[start Records for the exercise]

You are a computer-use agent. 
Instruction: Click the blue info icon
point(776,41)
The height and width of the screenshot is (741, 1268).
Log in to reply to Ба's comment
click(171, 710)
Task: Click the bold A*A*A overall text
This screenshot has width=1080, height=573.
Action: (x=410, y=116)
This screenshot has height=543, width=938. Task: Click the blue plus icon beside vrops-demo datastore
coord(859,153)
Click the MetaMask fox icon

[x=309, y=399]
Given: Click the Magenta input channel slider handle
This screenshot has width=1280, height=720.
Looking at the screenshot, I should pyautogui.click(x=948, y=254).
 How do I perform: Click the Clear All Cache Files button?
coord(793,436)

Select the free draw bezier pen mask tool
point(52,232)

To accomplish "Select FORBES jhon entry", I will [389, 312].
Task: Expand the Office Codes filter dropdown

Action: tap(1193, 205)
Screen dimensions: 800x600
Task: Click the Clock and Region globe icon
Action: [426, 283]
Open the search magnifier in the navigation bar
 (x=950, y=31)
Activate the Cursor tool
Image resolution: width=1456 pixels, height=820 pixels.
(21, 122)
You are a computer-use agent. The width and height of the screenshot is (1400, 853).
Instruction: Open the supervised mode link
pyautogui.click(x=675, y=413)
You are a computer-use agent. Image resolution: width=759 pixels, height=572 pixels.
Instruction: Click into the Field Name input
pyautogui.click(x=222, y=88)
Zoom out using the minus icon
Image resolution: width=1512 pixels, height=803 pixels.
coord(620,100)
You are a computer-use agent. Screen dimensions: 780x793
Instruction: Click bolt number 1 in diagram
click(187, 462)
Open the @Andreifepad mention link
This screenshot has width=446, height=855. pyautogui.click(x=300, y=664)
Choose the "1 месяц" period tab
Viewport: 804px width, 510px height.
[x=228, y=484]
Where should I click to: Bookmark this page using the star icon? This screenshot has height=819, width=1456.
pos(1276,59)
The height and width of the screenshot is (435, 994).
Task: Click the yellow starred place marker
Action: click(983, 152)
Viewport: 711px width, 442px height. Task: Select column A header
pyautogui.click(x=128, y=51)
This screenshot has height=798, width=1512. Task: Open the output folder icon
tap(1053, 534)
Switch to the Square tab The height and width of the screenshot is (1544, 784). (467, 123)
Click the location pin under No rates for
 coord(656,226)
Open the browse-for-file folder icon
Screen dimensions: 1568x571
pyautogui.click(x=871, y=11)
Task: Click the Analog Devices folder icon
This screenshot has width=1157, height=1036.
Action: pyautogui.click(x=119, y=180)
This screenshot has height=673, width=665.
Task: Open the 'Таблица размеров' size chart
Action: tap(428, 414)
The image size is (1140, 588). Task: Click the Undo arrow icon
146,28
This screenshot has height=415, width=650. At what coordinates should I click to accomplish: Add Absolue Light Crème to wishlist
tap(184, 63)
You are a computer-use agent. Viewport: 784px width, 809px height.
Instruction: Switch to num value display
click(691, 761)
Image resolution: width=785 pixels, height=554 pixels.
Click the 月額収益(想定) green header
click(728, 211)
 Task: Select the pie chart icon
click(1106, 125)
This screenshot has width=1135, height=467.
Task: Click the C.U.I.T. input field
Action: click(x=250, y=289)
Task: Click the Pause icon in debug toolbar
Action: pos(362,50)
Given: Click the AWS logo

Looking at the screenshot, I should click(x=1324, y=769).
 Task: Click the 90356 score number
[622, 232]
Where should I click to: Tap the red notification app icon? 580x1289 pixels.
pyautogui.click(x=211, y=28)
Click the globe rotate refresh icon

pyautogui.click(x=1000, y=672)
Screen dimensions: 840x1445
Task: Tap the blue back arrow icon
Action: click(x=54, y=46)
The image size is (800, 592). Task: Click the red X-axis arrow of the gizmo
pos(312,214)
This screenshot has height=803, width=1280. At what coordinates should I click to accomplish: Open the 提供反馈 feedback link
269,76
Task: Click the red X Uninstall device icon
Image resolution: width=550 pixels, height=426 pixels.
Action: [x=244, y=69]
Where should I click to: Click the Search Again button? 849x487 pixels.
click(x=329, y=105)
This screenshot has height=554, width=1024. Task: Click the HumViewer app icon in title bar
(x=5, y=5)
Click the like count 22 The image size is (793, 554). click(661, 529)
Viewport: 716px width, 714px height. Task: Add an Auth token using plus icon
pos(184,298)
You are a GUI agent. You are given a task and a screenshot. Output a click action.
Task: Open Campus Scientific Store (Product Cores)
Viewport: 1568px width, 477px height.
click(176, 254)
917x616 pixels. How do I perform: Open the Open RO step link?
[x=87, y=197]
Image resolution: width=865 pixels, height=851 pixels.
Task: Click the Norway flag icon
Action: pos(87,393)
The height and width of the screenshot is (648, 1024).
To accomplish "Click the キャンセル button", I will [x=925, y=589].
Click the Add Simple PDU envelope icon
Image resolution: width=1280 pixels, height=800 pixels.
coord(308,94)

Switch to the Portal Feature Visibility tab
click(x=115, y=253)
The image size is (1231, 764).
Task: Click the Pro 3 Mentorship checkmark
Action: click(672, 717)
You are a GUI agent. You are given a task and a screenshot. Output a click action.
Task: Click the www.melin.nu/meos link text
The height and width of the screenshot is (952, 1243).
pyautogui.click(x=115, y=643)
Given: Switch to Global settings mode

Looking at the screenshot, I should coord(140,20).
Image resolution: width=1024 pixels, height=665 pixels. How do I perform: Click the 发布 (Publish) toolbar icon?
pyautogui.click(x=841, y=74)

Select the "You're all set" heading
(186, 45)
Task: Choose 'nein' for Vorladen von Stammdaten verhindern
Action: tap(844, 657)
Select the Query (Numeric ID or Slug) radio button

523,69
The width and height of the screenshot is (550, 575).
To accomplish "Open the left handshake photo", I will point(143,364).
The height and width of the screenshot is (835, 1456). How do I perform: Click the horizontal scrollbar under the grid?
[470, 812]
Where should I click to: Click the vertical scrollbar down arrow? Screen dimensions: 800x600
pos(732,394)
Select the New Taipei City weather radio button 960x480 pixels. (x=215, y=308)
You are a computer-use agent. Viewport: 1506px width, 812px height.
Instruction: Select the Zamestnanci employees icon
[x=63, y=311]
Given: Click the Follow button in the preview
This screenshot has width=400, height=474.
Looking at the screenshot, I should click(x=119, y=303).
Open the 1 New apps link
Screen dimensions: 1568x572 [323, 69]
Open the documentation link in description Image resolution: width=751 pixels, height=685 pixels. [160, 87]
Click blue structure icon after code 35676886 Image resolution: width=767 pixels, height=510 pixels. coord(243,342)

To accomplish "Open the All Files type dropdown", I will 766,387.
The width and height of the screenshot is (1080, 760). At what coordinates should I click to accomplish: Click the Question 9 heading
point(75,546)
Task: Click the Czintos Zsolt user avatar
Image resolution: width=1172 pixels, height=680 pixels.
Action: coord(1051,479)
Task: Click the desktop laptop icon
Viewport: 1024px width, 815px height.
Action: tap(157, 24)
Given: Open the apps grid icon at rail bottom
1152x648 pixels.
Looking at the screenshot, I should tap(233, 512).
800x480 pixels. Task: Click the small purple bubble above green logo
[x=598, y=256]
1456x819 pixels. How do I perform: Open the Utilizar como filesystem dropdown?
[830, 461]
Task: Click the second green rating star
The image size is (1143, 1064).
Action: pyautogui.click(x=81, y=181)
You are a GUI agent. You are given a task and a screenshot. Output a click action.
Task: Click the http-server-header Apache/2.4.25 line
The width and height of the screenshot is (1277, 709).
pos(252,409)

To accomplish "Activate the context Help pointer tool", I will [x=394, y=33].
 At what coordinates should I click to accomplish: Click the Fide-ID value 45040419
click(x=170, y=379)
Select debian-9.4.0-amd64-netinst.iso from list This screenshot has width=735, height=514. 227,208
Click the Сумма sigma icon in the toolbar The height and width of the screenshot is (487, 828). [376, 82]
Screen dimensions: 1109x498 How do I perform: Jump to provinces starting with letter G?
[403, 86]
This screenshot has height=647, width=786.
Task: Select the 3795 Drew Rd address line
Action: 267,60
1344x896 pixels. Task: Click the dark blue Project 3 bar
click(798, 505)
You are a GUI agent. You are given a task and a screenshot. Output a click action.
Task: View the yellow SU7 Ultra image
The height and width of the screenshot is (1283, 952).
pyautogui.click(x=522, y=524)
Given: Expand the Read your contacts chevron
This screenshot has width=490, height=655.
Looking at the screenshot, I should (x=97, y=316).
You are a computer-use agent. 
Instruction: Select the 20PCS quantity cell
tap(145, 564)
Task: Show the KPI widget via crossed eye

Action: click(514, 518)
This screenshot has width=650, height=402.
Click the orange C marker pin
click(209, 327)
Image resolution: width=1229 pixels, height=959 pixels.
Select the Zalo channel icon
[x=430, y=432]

[end Records for the exercise]

* _Task prompt_
Please pull out every line in the entries above that contains the string "yellow". Case counts.

* _Solution for this problem_
Task: Click the yellow starred place marker
Task: View the yellow SU7 Ultra image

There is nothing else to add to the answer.